Low interest rates lead to Madrid boom

PUBLISHED : Wednesday, 27 October, 1999, 12:00am
UPDATED : Wednesday, 27 October, 1999, 12:00am

The residential market in Madrid has been extremely active during the past year, with oversupply now replaced by a shortage of homes, says a Knight Frank report.

The property consultant's recent Lifestyles Around the Globe surveyshows prices have risen by 3 to 4 per cent in second-hand housing and by 7 per cent in new developments over the past six months.

Record low interest rates were fuelling the boom, it said.

Investors seeking higher returns in the property market, as opposed to the unstable stock market, had influenced the trend.

'These conditions are forecast to continue for some time yet, although a slowing down in the levels of activity is anticipated, particularly in the second-hand market,' the report said.

International buyers formed about 15 per cent of the market with the split between family and singles/couples being 65 per cent to 35 per cent, it said.

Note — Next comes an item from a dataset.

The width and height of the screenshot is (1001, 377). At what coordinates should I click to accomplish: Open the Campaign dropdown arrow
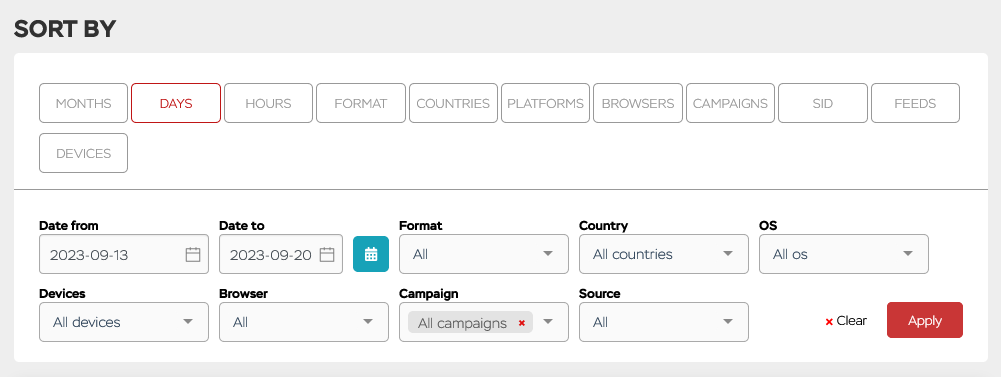pos(548,322)
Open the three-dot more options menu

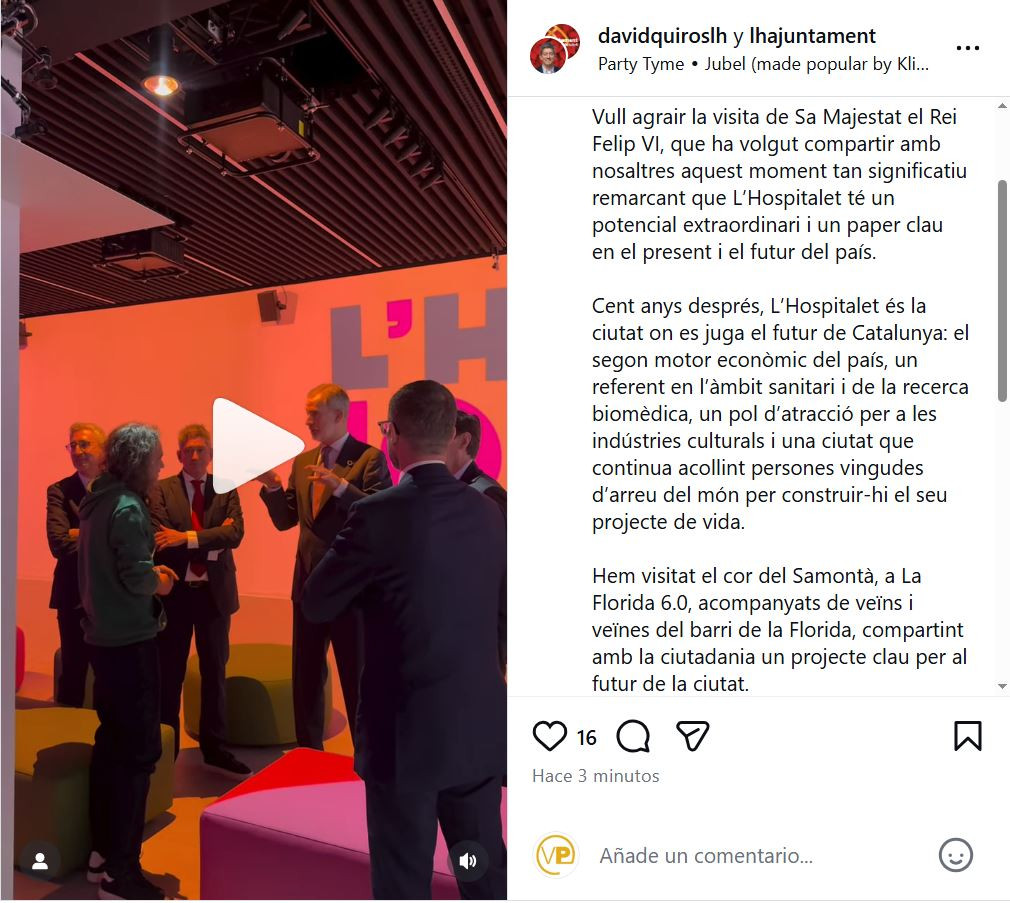967,48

The city had an open market for purchase with no restrictions. On new housing, value-added tax (VAT) was charged at 7 per cent and on second-hand property 6 per cent, it said.

In central Madrid, the prime residential locations were the Jeronimos and Salamanca districts, together with part of the Chamberi closest to Madrid's main avenue, Paseo de la Castellana.

Villas were mostly in suburban areas. The most luxurious apartments were in the city centre with easy access to shops, public transports and restaurants.

The most popular penthouse apartments were those with views over Madrid's central parks such as the Retiro and Parque de Oeste.

Knight Frank also said in the report that the Paris residential property market continued to be buoyant with prices increasing on strong demand.

This trend was expected to continue over the coming months with further increases of 5 to 10 per cent expected, it said. Popular locations included the 6th, 7th, 16th and 17th arrondissements.

According to the consultant, local buyers still form the lion's share of the market, with only about 10 per cent being international buyers.

The split between family and singles/couples purchases is 70 per cent to 30 per cent.